Subsurface analytics: Contribution of artificial intelligence and machine learning to reservoir engineering, reservoir modeling, and reservoir management
Petroleum & Natural Gas Engineering, West Virginia University, Morgantown, WV 26506, USA
Corresponding authors:
Received: 2020-02-18 Revised: 2020-03-31 Online: 2020-04-15
Cite this article
MOHAGHEGH Shahab D..
Introduction
Traditional Numerical Reservoir Simulation has been contributing to the oil and gas industry for decades. The current state of this technology is the result of decades of research and development by a large number of engineers and scientists. Starting in the late 1960s and early 1970s, advances in computer hardware along with development and adaptation of clever algorithms resulted in a paradigm shift in reservoir studies moving them from simplified analogs and analytical solution methods to more mathematically robust computational and numerical solution models.
The new computational paradigm overcame the mathematical limitations of the analytical solution methods.
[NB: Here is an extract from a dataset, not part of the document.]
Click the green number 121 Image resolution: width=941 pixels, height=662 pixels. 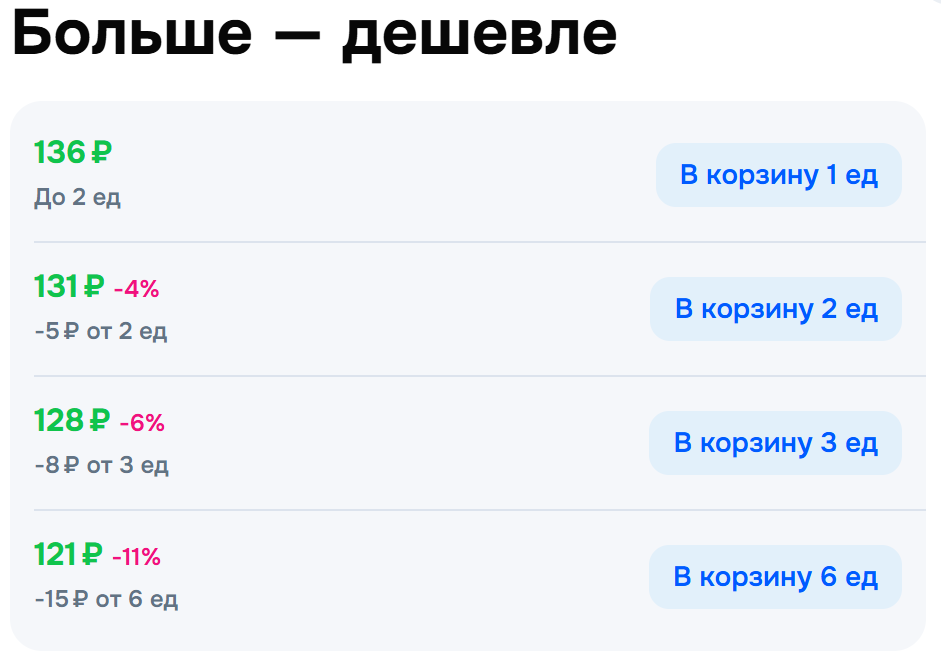click(x=56, y=555)
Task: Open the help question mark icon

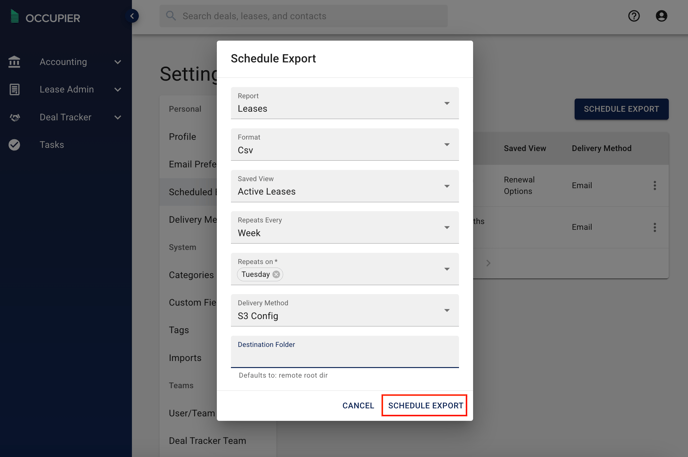Action: 634,16
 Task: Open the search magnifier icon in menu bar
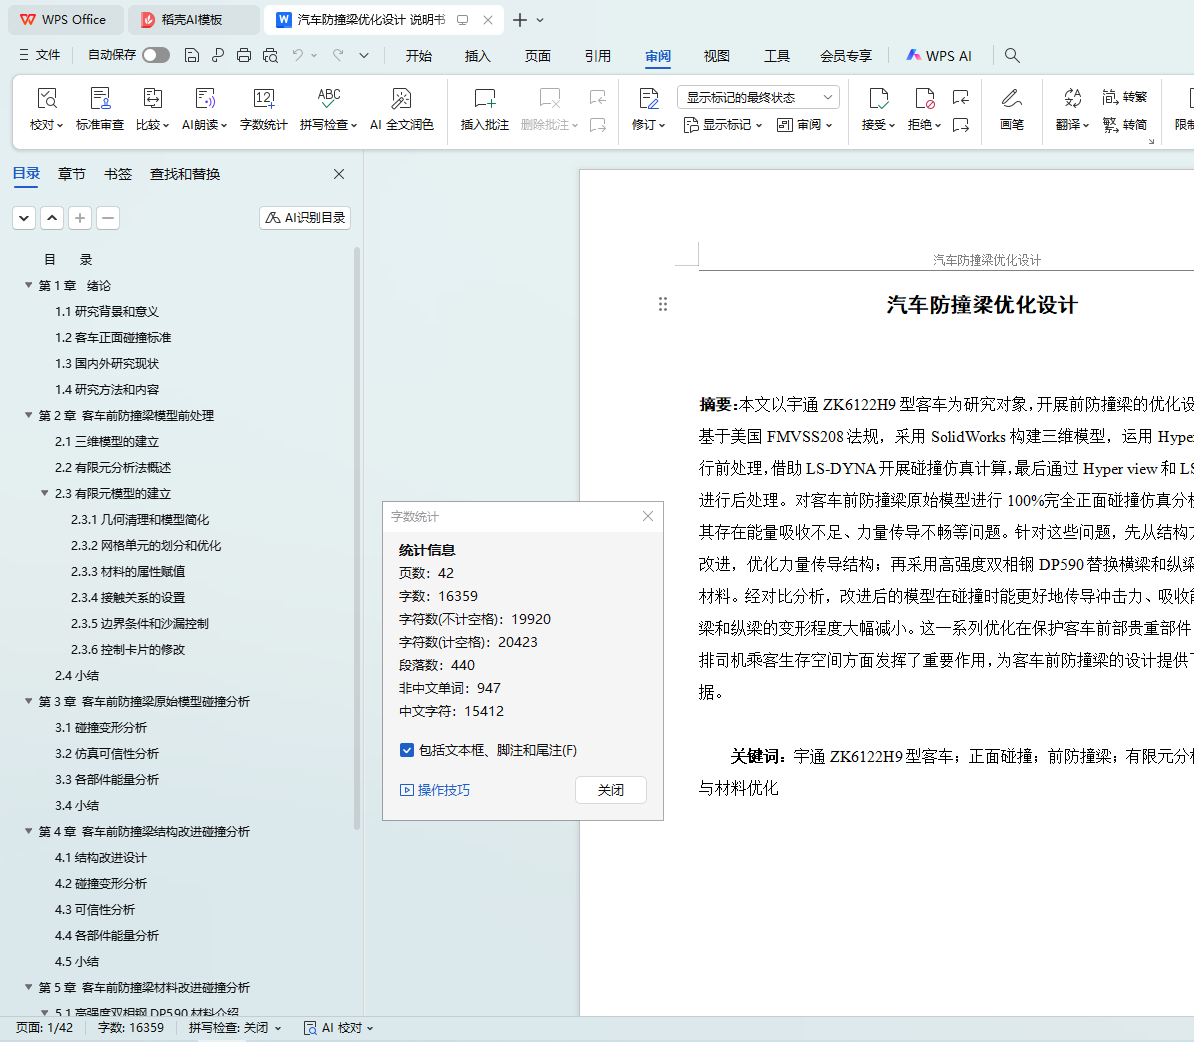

It introduced a more realistic solution when compared to the simple analog models such as CRMs (Capacitance-Resistance Modeling introduced to the oil industry in 1943 by W. A. Bruce)[1]. Complex, second order, non-linear partial differential equations that governs fluid flow in the porous media were solved numerically at speeds that were unthinkable just a few years before[2]. Today, the capabilities of this technology to model reservoirs is hardly contested. It is now a widely accepted technology among engineers and scientists in the oil and gas industry.
The foundation of the traditional numerical reservoir simulation technology is our current understanding of the physics of the storage and transport phenomena followed by our mathematical modeling capabilities. The complexities associated with the physics and the geology of the reservoirs being modeled determine the amount of compromise that is required during the modeling process. The application of traditional numerical reservoir simulation to unconventional resources such as shale is a good example of how much compromise is required during the modeling process. Compromises in the application of numerical reservoir simulation in unconventional resources such as shale plays appear in the form of gross assumptions and simplifications that in some cases make the entire process irrelevant, and at best, an academic exercise.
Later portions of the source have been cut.